Set exercise A
Write out the passage of the MySQL nested-set question between "localities table is" and "lca.rgt >= lc.rgt)", inclusive.
Set exercise B
In the MySQL nested-set question, what storage engine do both tables use?

MySQL & nested set: slow JOIN (not using index)
Asked Answered
A

3

7

I have two tables:

localities:

CREATE TABLE `localities` (
  `id` int(11) NOT NULL AUTO_INCREMENT,
  `name` varchar(100) NOT NULL,
  `type` varchar(30) NOT NULL,
  `parent_id` int(11) DEFAULT NULL,
  `lft` int(11) DEFAULT NULL,
  `rgt` int(11) DEFAULT NULL,
  PRIMARY KEY (`id`),
  KEY `index_localities_on_parent_id_and_type` (`parent_id`,`type`),
  KEY `index_localities_on_name` (`name`),
  KEY `index_localities_on_lft_and_rgt` (`lft`,`rgt`)
) ENGINE=InnoDB;

locatings:

CREATE TABLE `locatings` (
  `id` int(11) NOT NULL AUTO_INCREMENT,
  `localizable_id` int(11) DEFAULT NULL,
  `localizable_type` varchar(255) DEFAULT NULL,
  `locality_id` int(11) NOT NULL,
  `category` varchar(50) DEFAULT NULL,
  PRIMARY KEY (`id`),
  KEY `index_locatings_on_locality_id` (`locality_id`),
  KEY `localizable_and_category_index` (`localizable_type`,`localizable_id`,`category`),
  KEY `index_locatings_on_category` (`category`)
) ENGINE=InnoDB;

localities table is implemented as a nested set.

Now, when user belongs to some locality (through some locating) he also belongs to all its ancestors (higher level localities). I need a query that will select all the localities that all the users belong to into a view.

Here is my try:

select distinct lca.*, lt.localizable_type, lt.localizable_id 
from locatings lt
join localities lc on lc.id = lt.locality_id
left join localities lca on (lca.lft <= lc.lft and lca.rgt >= lc.rgt)

The problem here is that it takes way too much time to execute.

I consulted EXPLAIN:

+----+-------------+-------+--------+---------------------------------+---------+---------+----------------------------------+-------+----------+-----------------+
| id | select_type | table | type   | possible_keys                   | key     | key_len | ref                              | rows  | filtered | Extra           |
+----+-------------+-------+--------+---------------------------------+---------+---------+----------------------------------+-------+----------+-----------------+
|  1 | SIMPLE      | lt    | ALL    | index_locatings_on_locality_id  | NULL    | NULL    | NULL                             |  4926 |   100.00 | Using temporary |
|  1 | SIMPLE      | lc    | eq_ref | PRIMARY                         | PRIMARY | 4       | bzzik_development.lt.locality_id |     1 |   100.00 |                 |
|  1 | SIMPLE      | lca   | ALL    | index_localities_on_lft_and_rgt | NULL    | NULL    | NULL                             | 11439 |   100.00 |                 |
+----+-------------+-------+--------+---------------------------------+---------+---------+----------------------------------+-------+----------+-----------------+
3 rows in set, 1 warning (0.00 sec)

Data
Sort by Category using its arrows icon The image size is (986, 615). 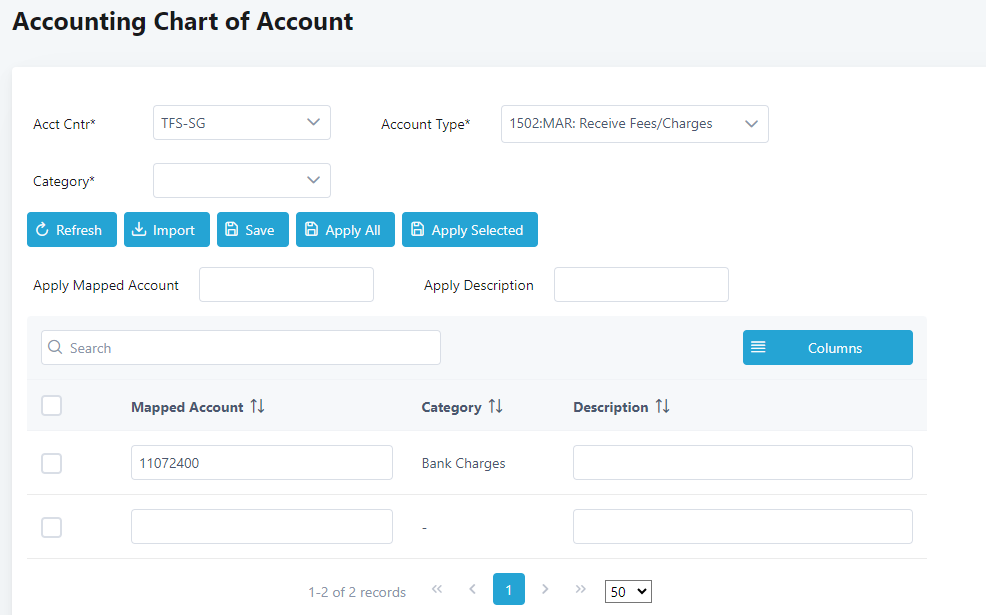coord(495,407)
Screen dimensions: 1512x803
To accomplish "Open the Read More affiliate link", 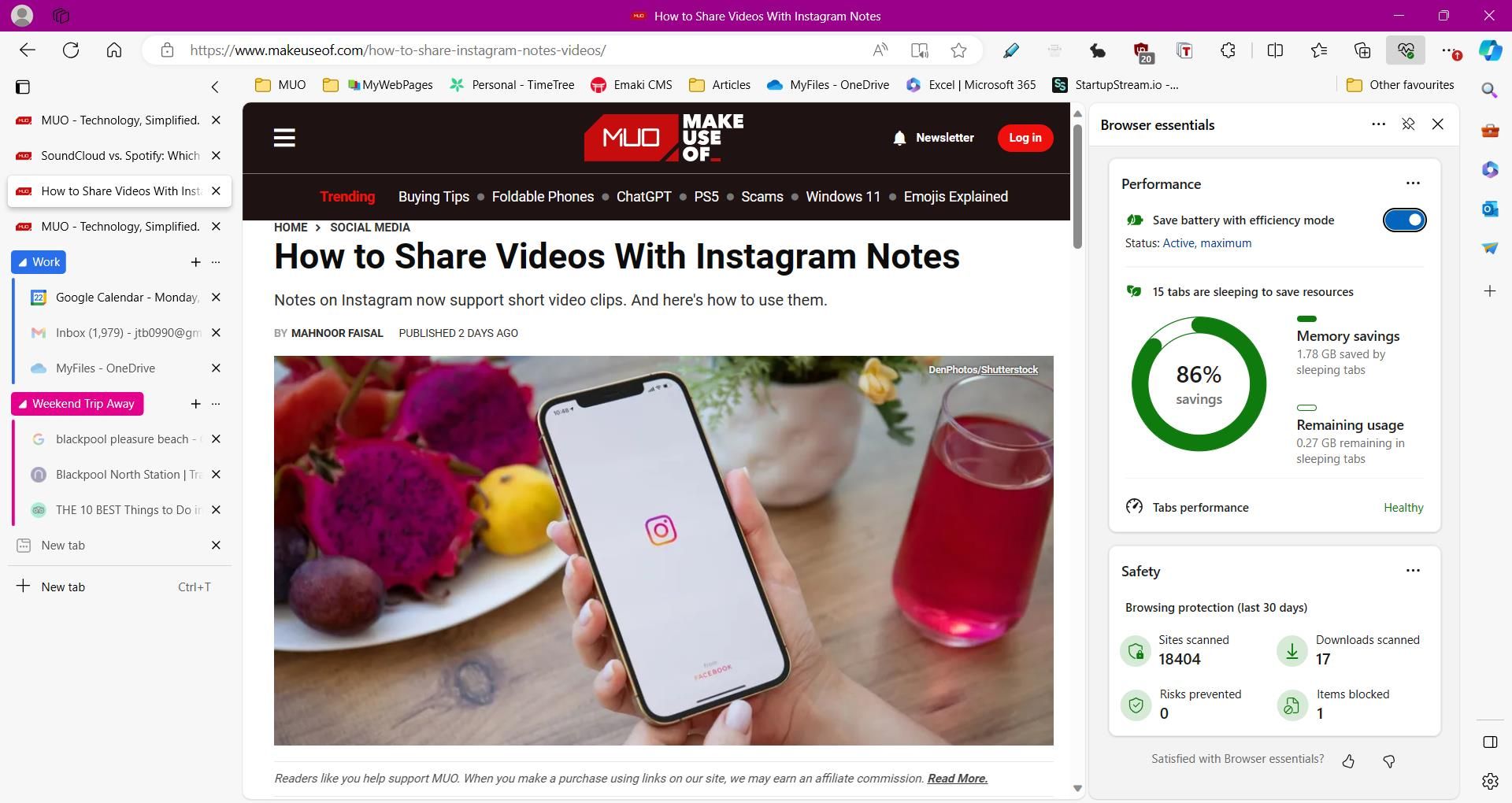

Task result A
localities table is implemented as a nested set.

Now, when user belongs to some locality (through some locating) he also belongs to all its ancestors (higher level localities). I need a query that will select all the localities that all the users belong to into a view.

Here is my try:

select distinct lca.*, lt.localizable_type, lt.localizable_id 
from locatings lt
join localities lc on lc.id = lt.locality_id
left join localities lca on (lca.lft <= lc.lft and lca.rgt >= lc.rgt)

Task result B
InnoDB